## [Problemas a resolver]
1/ Segundo o texto sobre o filme Robert the Bruce, quem assina o roteiro do filme?
2/ Redigite o trecho do texto sobre o filme Robert the Bruce que se abre com as palavras que contêm "Desta vez, Angus" e se fecha com "de cavalaria ininterruptas.".

## [Trecho do texto]
•••••
Cara, se você gosta de história medieval e cresceu assistindo a clássicos dos anos 90, provavelmente já ouviu falar de Robert the Bruce. Mas o filme de 2019, dirigido por Richard Gray, traz uma pegada bem diferente daquela grandiosidade de Hollywood que a gente está acostumado.
Vou te contar o que achei e o que você precisa saber sobre essa obra, sem entregar o ouro e estragar a experiência.
O retorno de Angus Macfadyen ao papel principal
O ponto que mais chama atenção aqui é o elenco. O título original é apenas Robert the Bruce e o protagonista é interpretado por Angus Macfadyen. Se o nome não te soa familiar, ele é o mesmo ator que viveu o personagem em Coração Valente (1995).
Desta vez, Angus também assina o roteiro. Ele passou anos tentando tirar esse projeto do papel porque queria mostrar o que aconteceu depois da queda de William Wallace. No elenco, ainda temos nomes como Anna Hutchison, Zach McGowan e o experiente Jared Harris. É um filme mais focado no isolamento e na resiliência do que em cargas de cavalaria ininterruptas.
•••••
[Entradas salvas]
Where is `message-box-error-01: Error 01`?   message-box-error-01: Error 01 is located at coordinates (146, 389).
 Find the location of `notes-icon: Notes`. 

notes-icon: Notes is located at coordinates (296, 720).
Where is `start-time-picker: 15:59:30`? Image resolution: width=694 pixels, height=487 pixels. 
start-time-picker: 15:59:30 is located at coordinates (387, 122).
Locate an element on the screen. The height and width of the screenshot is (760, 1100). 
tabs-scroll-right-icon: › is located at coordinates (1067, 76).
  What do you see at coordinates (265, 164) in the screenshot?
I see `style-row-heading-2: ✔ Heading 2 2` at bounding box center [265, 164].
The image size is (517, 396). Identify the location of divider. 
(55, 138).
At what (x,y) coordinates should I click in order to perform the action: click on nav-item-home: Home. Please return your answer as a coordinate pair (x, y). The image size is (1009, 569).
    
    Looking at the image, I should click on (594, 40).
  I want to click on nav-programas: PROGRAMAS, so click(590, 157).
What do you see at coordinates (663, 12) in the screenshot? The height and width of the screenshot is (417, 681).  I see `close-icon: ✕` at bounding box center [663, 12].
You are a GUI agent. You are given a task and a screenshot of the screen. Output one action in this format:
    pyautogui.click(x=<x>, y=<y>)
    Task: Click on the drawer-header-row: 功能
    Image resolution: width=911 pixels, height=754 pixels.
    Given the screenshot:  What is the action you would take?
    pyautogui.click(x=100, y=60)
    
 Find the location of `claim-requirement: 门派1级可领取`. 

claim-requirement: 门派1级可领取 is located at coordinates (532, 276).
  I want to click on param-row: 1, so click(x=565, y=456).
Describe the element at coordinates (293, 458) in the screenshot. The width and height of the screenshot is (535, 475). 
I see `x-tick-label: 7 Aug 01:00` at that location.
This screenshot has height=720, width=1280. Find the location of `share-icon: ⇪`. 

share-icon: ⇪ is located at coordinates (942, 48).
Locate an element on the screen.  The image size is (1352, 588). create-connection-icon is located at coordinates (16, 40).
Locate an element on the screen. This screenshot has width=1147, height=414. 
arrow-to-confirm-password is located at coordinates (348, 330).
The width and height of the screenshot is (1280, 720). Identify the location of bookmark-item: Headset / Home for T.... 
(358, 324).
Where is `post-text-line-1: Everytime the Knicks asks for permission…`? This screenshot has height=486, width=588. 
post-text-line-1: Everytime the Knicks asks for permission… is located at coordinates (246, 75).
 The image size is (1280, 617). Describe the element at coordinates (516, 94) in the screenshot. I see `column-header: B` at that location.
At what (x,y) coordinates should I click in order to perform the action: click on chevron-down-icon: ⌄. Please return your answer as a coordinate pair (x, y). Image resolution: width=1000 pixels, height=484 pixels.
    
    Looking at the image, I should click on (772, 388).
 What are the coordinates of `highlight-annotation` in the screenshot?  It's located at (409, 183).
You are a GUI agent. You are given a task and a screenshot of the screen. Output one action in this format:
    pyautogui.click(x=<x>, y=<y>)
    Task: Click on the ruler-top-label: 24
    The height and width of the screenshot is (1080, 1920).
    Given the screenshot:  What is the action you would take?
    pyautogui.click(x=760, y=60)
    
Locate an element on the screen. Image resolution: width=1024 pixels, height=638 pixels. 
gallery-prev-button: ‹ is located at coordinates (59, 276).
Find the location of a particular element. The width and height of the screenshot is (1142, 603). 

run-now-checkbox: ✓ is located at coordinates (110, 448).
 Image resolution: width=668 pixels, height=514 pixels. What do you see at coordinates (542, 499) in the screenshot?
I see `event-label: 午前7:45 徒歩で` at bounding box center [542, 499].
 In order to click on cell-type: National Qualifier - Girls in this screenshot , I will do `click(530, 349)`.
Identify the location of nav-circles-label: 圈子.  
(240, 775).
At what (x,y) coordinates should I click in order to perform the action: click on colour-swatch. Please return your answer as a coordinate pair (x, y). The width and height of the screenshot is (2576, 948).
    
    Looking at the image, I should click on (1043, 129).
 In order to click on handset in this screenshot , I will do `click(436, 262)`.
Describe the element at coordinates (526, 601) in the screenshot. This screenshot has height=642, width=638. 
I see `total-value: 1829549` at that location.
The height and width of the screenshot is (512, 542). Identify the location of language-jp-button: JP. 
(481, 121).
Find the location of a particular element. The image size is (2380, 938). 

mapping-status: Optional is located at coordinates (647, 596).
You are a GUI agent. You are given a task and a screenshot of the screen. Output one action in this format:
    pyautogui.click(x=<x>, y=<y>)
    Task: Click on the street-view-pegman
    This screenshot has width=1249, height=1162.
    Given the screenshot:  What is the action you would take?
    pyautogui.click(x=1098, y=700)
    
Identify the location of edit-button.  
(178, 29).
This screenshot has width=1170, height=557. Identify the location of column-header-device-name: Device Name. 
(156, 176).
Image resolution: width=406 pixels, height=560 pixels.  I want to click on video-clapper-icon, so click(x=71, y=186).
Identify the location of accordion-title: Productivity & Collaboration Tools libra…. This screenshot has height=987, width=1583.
•••••
## [Conjunto de respostas]
1/ Angus Macfadyen.

2/
Desta vez, Angus também assina o roteiro. Ele passou anos tentando tirar esse projeto do papel porque queria mostrar o que aconteceu depois da queda de William Wallace. No elenco, ainda temos nomes como Anna Hutchison, Zach McGowan e o experiente Jared Harris. É um filme mais focado no isolamento e na resiliência do que em cargas de cavalaria ininterruptas.